Vote-counting was to begin yesterday in the Northern Irish assembly elections, which London and Dublin hope will spark a lasting power-sharing administration between Protestants and Catholics.
The count was to get under way at 9am, with the future of 250 candidates and the British province's prospects of restoring devolved government in Belfast hanging in the balance.
Northern Ireland's political parties reported that voter turnout on Wednesday was stronger than expected, for an election intended to revive the assembly -- more than four years after power was returned to London when the institution was suspended amid cross-community mistrust.
Early results were not expected until after midday, with the last of the 108 seats not expected to be filled before late today.
London and Dublin have jointly agreed on a timetable for getting Northern Ireland's squabbling politicians back to business, with March 26 looming as an all-or-nothing deadline.
If the largest Protestant and Catholic parties cannot agree on forming a power-sharing executive by that date, then the assembly will be axed and the province will be run from London indefinitely, with the participation of Dublin.
The assembly members will lose the salaries they have been claiming -- despite the body being suspended -- and Northern Ireland's citizens will face a punishing rise in water rates to bring them more into line with the rest of the UK.
The parties expected to finish first and second are the hardline Protestant Democratic Unionists (DUP), who want to keep the province as part of the UK, and Sinn Fein -- Catholic socialists and the political wing of former paramilitary group the Irish Republican Army (IRA) -- who favor integration into the Republic of Ireland.
According to the script by London and Dublin, the elections would then give a mandate to the two parties to agree an executive, with DUP firebrand leader Reverend Ian Paisley as first minister and Sinn Fein's Martin McGuinness, a former IRA commander, as his deputy.
But as with the April 1998 peace accords that largely ended 30 years of sectarian bloodshed, the wrangling seems likely to continue to the last minute.
If a deal is on the cards, all Northern Ireland's main political parties are keen on securing a financial package from London aimed at boosting the economy.

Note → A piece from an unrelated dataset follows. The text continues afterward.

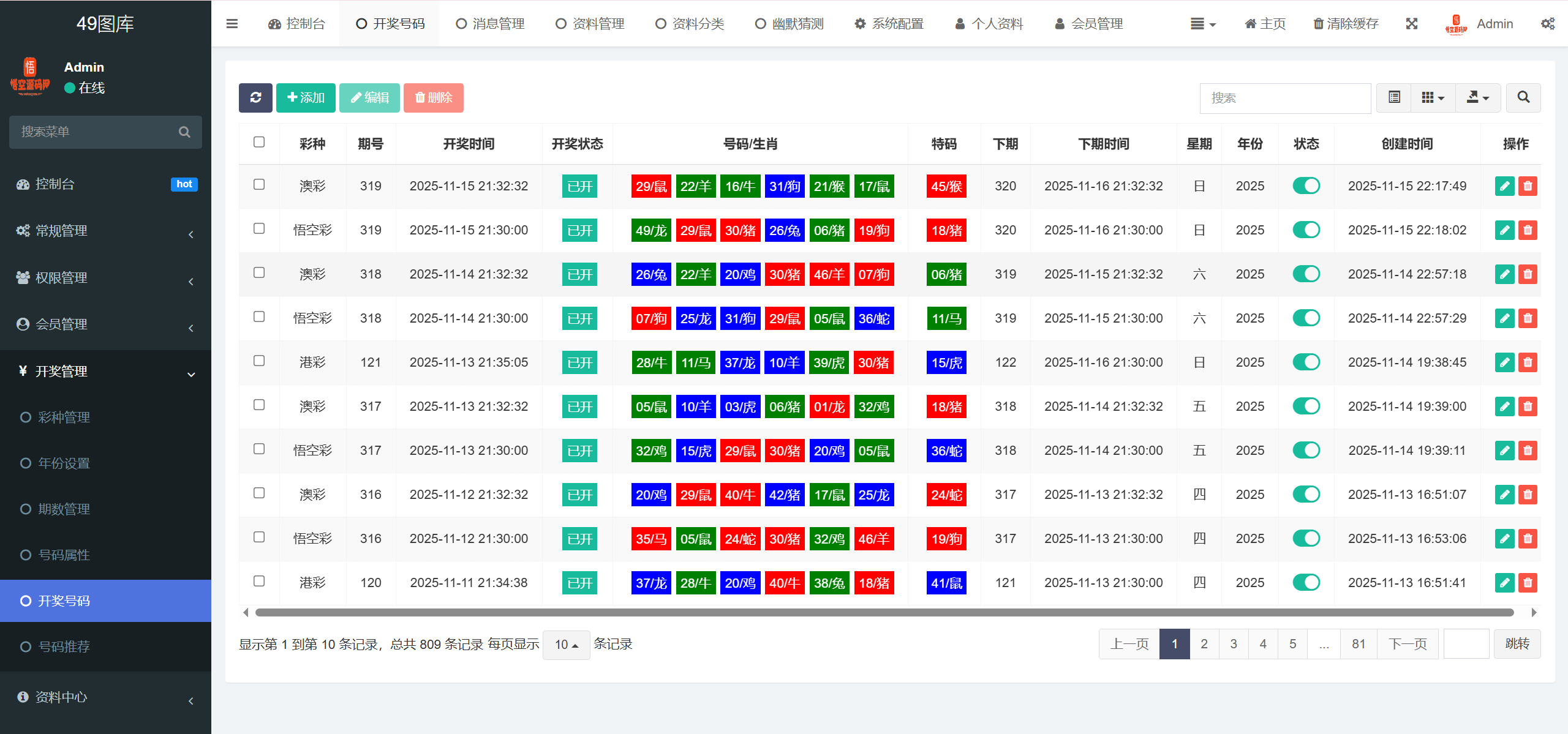1568x734 pixels.
Task: Open the settings gears icon at top right
Action: point(1547,24)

Wednesday's vote was the 10th time Northern Ireland's 1.1 million-strong electorate had been called to the polls since the 1998 Belfast Agreement.
The complex single transferable vote poll was the third for the troubled assembly, which has barely functioned and has been suspended since 2002, after IRA spy-ring allegations.
The institution has powers to decide on areas such as health, education and spending, while London reserves control over matters such as foreign affairs and defense.